(Saved entries)
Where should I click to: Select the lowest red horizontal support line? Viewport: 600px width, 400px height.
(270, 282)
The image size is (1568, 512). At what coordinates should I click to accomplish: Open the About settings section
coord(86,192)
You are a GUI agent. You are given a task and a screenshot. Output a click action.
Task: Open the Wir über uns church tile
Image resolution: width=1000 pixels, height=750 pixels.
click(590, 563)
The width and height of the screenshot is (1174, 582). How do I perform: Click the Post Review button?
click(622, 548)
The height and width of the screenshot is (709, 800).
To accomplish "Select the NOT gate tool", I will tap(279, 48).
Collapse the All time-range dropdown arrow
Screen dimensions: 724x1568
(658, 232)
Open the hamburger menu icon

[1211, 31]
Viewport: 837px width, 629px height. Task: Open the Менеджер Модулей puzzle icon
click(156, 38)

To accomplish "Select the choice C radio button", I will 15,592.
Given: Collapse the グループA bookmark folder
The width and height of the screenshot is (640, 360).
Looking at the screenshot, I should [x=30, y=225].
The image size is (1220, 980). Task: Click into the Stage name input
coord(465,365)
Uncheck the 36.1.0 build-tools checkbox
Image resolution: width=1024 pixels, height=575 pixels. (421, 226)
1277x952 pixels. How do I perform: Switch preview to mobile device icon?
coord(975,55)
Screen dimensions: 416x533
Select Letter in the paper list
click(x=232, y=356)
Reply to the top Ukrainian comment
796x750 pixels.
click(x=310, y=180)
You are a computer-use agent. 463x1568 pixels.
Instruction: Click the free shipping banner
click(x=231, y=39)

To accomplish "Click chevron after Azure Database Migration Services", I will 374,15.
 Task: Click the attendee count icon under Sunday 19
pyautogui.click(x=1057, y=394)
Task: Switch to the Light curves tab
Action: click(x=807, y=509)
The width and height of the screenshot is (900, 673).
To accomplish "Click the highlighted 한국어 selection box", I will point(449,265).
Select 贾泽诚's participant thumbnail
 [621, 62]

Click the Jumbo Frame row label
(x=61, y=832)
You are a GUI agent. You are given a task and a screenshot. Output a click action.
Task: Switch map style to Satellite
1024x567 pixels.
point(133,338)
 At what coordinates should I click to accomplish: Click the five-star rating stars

**HOW TO COMPLETE THIS TASK**: For this exercise, copy word for word the line that contains "The width and height of the screenshot is (640, 360)." and every line after it, ending with the last line of the entries above.

**RESPONSE**:
The width and height of the screenshot is (640, 360).
Looking at the screenshot, I should [x=30, y=225].
The image size is (1220, 980). Task: Click into the Stage name input
coord(465,365)
Uncheck the 36.1.0 build-tools checkbox
Image resolution: width=1024 pixels, height=575 pixels. (421, 226)
1277x952 pixels. How do I perform: Switch preview to mobile device icon?
coord(975,55)
Screen dimensions: 416x533
Select Letter in the paper list
click(x=232, y=356)
Reply to the top Ukrainian comment
796x750 pixels.
click(x=310, y=180)
You are a computer-use agent. 463x1568 pixels.
Instruction: Click the free shipping banner
click(x=231, y=39)

To accomplish "Click chevron after Azure Database Migration Services", I will 374,15.
 Task: Click the attendee count icon under Sunday 19
pyautogui.click(x=1057, y=394)
Task: Switch to the Light curves tab
Action: click(x=807, y=509)
The width and height of the screenshot is (900, 673).
To accomplish "Click the highlighted 한국어 selection box", I will point(449,265).
Select 贾泽诚's participant thumbnail
 [621, 62]

Click the Jumbo Frame row label
(x=61, y=832)
You are a GUI agent. You are given a task and a screenshot. Output a click action.
Task: Switch map style to Satellite
1024x567 pixels.
point(133,338)
 At what coordinates should I click to accomplish: Click the five-star rating stars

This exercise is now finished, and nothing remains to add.